What are the Symptoms of Hyperkeratosis?

Typically Hyperkeratosis presents as hardened skin on the bottom of the feet or around the toes. The skin may also develop a yellowish or white color. Sometimes you may see some purplish bruising under the callous which could mean that a blood blister has developed under the lesion. This is typically much more painful. There is typically dryness and a rough texture present around the hyperkeratosis.

What’s the Treatment for Hyperkeratosis?

At YF&A Hyperkeratosis is typically treated using mechanical debridement. This involves shaving away layers of the skin around the callus using a scalpel or rotary file until the thickness is decreased closer to your normal skin depth. This will reduce pressure when you are walking or wearing shoes and pressure is applied to the area. This has been described by patients as feeling like a rock has been removed from your shoe and can provide almost instant relief if done properly by a trained foot and ankle specialist.
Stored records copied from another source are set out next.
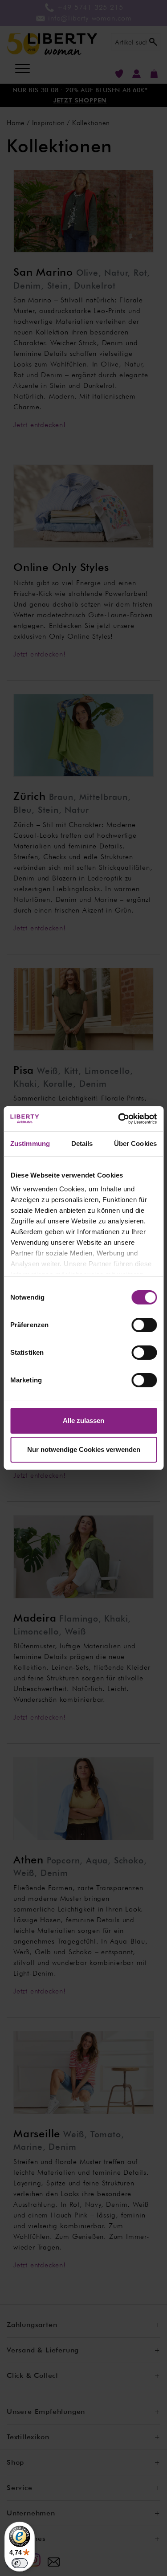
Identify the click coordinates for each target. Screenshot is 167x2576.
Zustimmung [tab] (30, 1143)
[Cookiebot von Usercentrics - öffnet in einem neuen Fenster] (119, 1119)
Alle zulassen (83, 1420)
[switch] (144, 1325)
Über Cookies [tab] (135, 1143)
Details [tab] (82, 1143)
In addition to debridement or shaving, we at YF&A commonly use a technique called chemical hyfrecation to remove these lesions more permanently. This involves the doctor applying an acid medication to the lesion with an occlusive bandage. We also commonly send the patient home with a specialty foot cream that is a combination of moisturizer and milder acid which helps to gradually reduce the thickness of the skin lesion and also prevent it from coming back in the future.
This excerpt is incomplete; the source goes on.